Secondo l’esponente del Carroccio, «ciò che appare una razionalizzazione della spesa diventa uno spreco ulteriore perché si dovranno mettere in condizione queste strutture di avere piazzole attrezzate per il volo notturno dell’elisoccorso, si dovranno affrontare spostamenti maggiori anche per piccoli ricoveri precauzionali. Non sarebbe più semplice, invece, far spostare le persone per importanti interventi programmati, per i quali è fondamentale la specializzazione, dove la relazione fra volume di attività ed esito clinico sono direttamente proporzionali e fondamentali, e mantenere dei veri pronto soccorsi Dea negli ospedali di tipo A, nei quali evidentemente c’è una maggior attenzione alla persona nella sua totalità, dove la persona si possa sentire accolta, abbia la possibilità di stare almeno in osservazione per scongiurare situazioni gravi e anche ricoveri affrettati molto lontano da casa?» La Lega Nord ha individuato, quindi, la necessità che il PSSIR preveda anche per gli ospedali di tipo “A” di avere un pronto soccorso «di I° livello, salvo verificare, in rapporto alla collocazione geografica e alle necessità principali dell’utenza, la presenza di altre strutture di Area Vasta, facilmente raggiungibili e accessibili, che offrano soccorso in ogni ambito specialistico».

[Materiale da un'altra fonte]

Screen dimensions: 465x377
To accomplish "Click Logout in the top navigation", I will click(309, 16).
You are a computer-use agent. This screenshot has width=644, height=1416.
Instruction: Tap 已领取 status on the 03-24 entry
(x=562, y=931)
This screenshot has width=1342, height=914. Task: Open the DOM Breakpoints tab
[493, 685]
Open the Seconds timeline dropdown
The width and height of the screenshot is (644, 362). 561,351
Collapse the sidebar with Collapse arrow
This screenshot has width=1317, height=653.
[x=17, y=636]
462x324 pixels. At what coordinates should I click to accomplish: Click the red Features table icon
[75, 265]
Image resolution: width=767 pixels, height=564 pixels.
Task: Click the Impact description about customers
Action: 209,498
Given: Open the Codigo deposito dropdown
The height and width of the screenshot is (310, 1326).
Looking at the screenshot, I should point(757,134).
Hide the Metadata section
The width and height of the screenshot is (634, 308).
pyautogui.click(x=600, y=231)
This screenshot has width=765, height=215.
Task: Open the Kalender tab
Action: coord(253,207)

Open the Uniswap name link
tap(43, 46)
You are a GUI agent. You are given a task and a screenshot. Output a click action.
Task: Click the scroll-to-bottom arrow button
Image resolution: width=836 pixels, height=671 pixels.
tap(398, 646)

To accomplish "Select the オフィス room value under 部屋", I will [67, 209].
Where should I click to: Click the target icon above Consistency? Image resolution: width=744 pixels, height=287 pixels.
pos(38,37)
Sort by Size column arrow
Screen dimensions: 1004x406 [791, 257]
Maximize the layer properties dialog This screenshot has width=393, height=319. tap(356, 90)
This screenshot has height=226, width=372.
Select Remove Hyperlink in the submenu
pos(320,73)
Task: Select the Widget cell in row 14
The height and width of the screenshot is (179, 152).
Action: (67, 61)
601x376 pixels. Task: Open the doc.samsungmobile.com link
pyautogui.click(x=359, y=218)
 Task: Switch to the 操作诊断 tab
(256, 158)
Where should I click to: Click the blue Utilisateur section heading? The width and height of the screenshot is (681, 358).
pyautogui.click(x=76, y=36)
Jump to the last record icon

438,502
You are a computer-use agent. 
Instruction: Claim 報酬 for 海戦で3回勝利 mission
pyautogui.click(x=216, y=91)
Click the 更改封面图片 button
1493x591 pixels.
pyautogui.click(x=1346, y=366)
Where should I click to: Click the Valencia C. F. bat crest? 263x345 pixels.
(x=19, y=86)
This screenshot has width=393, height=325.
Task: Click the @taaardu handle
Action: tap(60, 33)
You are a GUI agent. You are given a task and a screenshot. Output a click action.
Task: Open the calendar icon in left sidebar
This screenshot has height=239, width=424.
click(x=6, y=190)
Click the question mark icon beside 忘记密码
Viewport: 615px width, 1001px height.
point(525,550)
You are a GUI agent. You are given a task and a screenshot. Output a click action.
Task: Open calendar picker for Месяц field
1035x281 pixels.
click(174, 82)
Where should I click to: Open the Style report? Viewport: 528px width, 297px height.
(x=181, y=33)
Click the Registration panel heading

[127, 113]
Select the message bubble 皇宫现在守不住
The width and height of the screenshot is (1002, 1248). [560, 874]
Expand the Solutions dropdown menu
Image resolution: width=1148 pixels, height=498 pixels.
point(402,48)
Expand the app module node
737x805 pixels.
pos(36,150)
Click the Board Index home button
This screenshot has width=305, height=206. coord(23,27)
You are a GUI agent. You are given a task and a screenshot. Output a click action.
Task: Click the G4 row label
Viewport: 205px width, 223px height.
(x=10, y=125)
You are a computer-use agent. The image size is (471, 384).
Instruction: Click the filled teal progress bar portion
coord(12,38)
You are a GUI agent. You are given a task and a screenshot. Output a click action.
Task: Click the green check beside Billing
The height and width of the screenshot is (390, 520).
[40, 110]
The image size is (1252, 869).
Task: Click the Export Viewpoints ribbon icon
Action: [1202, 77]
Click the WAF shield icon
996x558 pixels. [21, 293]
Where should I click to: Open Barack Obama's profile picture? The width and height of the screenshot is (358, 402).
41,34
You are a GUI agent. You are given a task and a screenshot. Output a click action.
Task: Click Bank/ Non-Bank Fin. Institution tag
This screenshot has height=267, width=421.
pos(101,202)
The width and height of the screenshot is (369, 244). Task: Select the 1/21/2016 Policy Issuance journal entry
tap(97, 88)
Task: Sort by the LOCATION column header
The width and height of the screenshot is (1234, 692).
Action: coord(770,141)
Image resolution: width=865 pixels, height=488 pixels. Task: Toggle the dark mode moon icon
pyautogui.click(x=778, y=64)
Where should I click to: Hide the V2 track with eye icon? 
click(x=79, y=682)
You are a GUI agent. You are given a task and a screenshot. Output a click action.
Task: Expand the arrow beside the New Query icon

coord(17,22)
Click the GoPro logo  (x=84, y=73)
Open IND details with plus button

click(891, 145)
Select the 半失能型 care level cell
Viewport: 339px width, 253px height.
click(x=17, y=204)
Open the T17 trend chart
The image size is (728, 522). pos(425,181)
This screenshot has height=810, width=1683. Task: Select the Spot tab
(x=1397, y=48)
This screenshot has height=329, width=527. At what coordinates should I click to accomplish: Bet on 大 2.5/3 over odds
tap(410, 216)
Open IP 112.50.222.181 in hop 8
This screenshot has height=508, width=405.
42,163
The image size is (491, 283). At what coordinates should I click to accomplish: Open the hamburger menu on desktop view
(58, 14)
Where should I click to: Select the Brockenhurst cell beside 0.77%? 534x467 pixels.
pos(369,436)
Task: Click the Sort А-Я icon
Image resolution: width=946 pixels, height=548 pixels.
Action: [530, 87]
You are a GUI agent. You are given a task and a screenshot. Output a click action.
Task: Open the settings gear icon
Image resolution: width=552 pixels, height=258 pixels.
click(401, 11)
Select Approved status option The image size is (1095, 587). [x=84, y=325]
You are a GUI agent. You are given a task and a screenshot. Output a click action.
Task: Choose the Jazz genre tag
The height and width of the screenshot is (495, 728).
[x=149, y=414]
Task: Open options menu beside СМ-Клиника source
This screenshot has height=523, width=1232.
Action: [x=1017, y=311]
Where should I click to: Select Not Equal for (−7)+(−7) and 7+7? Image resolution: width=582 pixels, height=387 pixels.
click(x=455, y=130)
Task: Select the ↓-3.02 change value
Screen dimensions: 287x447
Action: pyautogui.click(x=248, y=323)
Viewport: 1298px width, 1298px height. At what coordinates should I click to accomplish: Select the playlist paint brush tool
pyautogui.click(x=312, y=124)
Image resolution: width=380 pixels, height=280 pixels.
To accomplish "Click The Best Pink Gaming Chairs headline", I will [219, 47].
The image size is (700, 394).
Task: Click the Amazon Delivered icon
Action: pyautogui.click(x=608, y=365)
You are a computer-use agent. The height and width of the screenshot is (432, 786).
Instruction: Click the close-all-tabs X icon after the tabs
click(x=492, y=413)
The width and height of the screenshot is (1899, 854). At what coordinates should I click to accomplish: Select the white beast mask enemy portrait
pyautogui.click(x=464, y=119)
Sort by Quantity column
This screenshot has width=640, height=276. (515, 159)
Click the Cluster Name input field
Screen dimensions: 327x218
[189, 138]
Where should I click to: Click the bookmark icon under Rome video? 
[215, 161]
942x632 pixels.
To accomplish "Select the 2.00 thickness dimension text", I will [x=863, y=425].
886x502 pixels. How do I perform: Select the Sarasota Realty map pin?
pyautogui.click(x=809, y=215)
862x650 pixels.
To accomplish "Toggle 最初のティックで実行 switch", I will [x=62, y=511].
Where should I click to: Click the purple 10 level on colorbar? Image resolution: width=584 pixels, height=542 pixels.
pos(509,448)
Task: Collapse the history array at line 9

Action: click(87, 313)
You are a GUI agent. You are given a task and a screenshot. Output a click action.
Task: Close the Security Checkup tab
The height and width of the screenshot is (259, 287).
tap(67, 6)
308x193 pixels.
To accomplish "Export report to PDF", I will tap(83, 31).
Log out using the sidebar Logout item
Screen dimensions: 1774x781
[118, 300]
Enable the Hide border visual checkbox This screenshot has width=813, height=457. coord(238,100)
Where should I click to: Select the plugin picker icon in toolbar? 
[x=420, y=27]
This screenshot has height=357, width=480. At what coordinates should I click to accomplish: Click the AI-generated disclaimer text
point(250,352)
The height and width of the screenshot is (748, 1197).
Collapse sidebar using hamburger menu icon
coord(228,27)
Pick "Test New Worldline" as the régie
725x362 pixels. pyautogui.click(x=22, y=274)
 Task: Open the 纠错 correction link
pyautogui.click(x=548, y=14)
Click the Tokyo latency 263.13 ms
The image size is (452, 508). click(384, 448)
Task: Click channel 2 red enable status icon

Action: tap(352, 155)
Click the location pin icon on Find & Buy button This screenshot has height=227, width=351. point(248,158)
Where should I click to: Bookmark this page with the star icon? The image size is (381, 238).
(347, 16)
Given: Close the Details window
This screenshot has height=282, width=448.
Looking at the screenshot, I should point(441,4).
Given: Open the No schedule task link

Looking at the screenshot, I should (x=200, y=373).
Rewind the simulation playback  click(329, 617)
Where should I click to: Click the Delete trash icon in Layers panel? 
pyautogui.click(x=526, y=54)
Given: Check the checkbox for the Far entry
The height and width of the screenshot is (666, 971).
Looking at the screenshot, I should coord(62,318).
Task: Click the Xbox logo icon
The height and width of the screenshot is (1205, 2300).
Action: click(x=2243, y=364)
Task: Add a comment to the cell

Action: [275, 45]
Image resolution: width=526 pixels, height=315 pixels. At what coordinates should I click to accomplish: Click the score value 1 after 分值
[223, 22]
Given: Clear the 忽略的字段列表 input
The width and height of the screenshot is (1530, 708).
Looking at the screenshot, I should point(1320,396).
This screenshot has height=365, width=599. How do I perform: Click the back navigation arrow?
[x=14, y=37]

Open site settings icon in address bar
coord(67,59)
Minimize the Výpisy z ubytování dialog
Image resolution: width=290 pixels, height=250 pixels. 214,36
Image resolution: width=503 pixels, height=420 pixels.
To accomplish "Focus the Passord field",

I cosiddetti “ospedali montani”, per esempio, in Toscana in tutto sono 12, e le loro strutture di pronto soccorso registrano molti accessi all’anno. Castelnuovo Garfagnana dagli ultimi dati reperibili ha 14.736 accessi, Bibbiena 14.037, Portoferraio 13.632, Sansepolcro ne registra 12.847. «È vero che è necessario ridurre le spese – conclude Lazzeri –, ma non lo si può fare a discapito delle necessità dei cittadini».